American Gangster
by Derek Neff
American Gangster
The DVD edition of American Gangster contains both the original theatrical release and an expanded cut of the film. Going for broke, I went right for the expanded version. Not having first seen the version that played in theaters, I’m not sure which scenes were added to the expanded cut to make it 18 minutes longer than the original: was it the scene in which drug kingpin Frank Lucas (Denzel Washington) confronts Cuba Gooding Jr.’s character? (It’s a good scene, but it doesn’t really go anywhere.) Or how about the raid on the drug lab toward the end? (Seems like it takes an awfully long time for those cops to get to the floor where the lab is.) Or how about the sequence in which Lucas goes to Bangkok to arrange a deal where he buys heroin direct from the producers? (It’s good, but again, it seems a bit protracted.)
Frankly, I resent a little having to choose between watching a version of a movie that has been edited for the theater or an expanded edition that may genuinely add depth, or that may just create unnecessary drag on the story line. In other words, which is the “real” movie, and how in the world would I know, not having yet seen either version? Director Ridley Scott has over the past 26 years released so many versions of Blade Runner that you should know how to specify the version you’re talking about when referring to it. Now he’s created instant confusion with the release of his latest picture.

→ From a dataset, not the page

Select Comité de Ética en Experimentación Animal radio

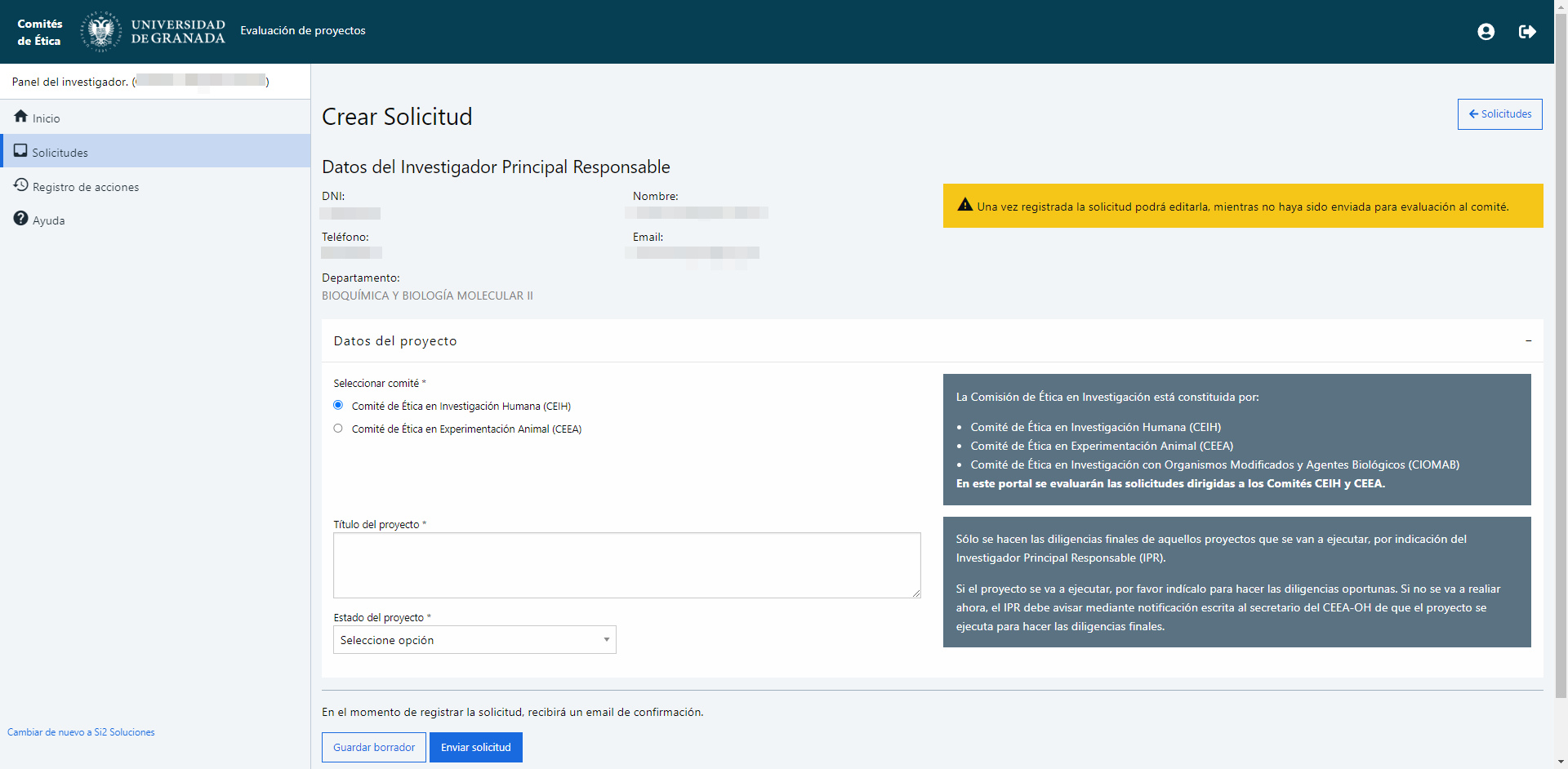point(338,429)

American Gangster is actually two stories, told in parallel, which join and braid together at the very end. We’re shown Lucas’ rise to the top of the drug world, and we also see the tumultuous life of a Serpico-like honest narcotics detective named Roberts (Russell Crowe) trying to find the source of an uncommonly pure brand of heroin known on the streets as Blue Magic. It’s so pure, in fact, that it leads to a rash of fatal overdoses throughout Harlem, circa 1970.
The movie almost plays like a greatest hits collection of great crime sagas, gamely riffing on signature scenes in The Untouchables, Scarface, Heat, The Godfather II and others. Or have we seen so many gangster movies by now that they just seem to mimic each other?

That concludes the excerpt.